(Dataset records)
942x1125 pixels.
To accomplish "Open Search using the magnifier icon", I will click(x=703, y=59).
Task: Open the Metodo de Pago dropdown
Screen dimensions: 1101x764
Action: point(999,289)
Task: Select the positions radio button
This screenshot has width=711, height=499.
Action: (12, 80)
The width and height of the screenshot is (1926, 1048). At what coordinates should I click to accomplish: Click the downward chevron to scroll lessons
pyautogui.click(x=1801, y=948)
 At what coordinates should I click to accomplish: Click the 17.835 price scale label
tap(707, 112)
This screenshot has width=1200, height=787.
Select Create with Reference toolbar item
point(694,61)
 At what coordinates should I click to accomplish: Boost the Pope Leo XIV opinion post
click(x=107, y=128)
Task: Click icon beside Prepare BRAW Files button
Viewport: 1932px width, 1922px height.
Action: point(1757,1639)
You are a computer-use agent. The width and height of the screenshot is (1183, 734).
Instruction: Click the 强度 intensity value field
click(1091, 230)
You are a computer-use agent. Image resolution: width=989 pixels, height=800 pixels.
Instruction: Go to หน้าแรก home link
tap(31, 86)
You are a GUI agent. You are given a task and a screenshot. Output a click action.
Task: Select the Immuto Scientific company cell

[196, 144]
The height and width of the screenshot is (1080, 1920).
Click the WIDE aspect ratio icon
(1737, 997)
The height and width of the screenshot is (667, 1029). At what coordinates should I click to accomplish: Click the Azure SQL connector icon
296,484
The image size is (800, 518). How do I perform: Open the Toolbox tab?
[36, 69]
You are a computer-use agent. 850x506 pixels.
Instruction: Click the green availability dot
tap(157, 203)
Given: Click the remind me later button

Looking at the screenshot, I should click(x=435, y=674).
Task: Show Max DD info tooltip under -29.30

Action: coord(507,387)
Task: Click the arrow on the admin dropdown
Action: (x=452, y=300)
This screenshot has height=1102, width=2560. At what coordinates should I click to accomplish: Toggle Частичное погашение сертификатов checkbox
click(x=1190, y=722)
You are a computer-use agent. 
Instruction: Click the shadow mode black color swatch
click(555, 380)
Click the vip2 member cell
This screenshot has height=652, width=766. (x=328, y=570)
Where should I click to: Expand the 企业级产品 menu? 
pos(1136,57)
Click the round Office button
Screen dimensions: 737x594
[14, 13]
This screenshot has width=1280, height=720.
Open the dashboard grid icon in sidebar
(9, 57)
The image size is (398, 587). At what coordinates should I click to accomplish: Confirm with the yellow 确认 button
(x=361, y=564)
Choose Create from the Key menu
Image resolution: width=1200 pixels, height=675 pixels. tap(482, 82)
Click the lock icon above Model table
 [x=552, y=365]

_Exercise objective_
Format all of the items above as a numbered list, one line per entry, with the blank lines left out.

_Full response_
1. 942x1125 pixels.
2. To accomplish "Open Search using the magnifier icon", I will click(x=703, y=59).
3. Task: Open the Metodo de Pago dropdown
4. Screen dimensions: 1101x764
5. Action: point(999,289)
6. Task: Select the positions radio button
7. This screenshot has width=711, height=499.
8. Action: (12, 80)
9. The width and height of the screenshot is (1926, 1048). At what coordinates should I click to accomplish: Click the downward chevron to scroll lessons
10. pyautogui.click(x=1801, y=948)
11.  At what coordinates should I click to accomplish: Click the 17.835 price scale label
12. tap(707, 112)
13. This screenshot has width=1200, height=787.
14. Select Create with Reference toolbar item
15. point(694,61)
16.  At what coordinates should I click to accomplish: Boost the Pope Leo XIV opinion post
17. click(x=107, y=128)
18. Task: Click icon beside Prepare BRAW Files button
19. Viewport: 1932px width, 1922px height.
20. Action: point(1757,1639)
21. You are a computer-use agent. The width and height of the screenshot is (1183, 734).
22. Instruction: Click the 强度 intensity value field
23. click(1091, 230)
24. You are a computer-use agent. Image resolution: width=989 pixels, height=800 pixels.
25. Instruction: Go to หน้าแรก home link
26. tap(31, 86)
27. You are a GUI agent. You are given a task and a screenshot. Output a click action.
28. Task: Select the Immuto Scientific company cell
29. [196, 144]
30. The height and width of the screenshot is (1080, 1920).
31. Click the WIDE aspect ratio icon
32. (1737, 997)
33. The height and width of the screenshot is (667, 1029). At what coordinates should I click to accomplish: Click the Azure SQL connector icon
34. 296,484
35. The image size is (800, 518). How do I perform: Open the Toolbox tab?
36. [36, 69]
37. You are a computer-use agent. 850x506 pixels.
38. Instruction: Click the green availability dot
39. tap(157, 203)
40. Given: Click the remind me later button
41. Looking at the screenshot, I should click(x=435, y=674).
42. Task: Show Max DD info tooltip under -29.30
43. Action: coord(507,387)
44. Task: Click the arrow on the admin dropdown
45. Action: (x=452, y=300)
46. This screenshot has height=1102, width=2560. At what coordinates should I click to accomplish: Toggle Частичное погашение сертификатов checkbox
47. click(x=1190, y=722)
48. You are a computer-use agent. 
49. Instruction: Click the shadow mode black color swatch
50. click(555, 380)
51. Click the vip2 member cell
52. This screenshot has height=652, width=766. (x=328, y=570)
53. Where should I click to: Expand the 企业级产品 menu? 
54. pos(1136,57)
55. Click the round Office button
56. Screen dimensions: 737x594
57. [14, 13]
58. This screenshot has width=1280, height=720.
59. Open the dashboard grid icon in sidebar
60. (9, 57)
61. The image size is (398, 587). At what coordinates should I click to accomplish: Confirm with the yellow 确认 button
62. (x=361, y=564)
63. Choose Create from the Key menu
64. Image resolution: width=1200 pixels, height=675 pixels. tap(482, 82)
65. Click the lock icon above Model table
66.  [x=552, y=365]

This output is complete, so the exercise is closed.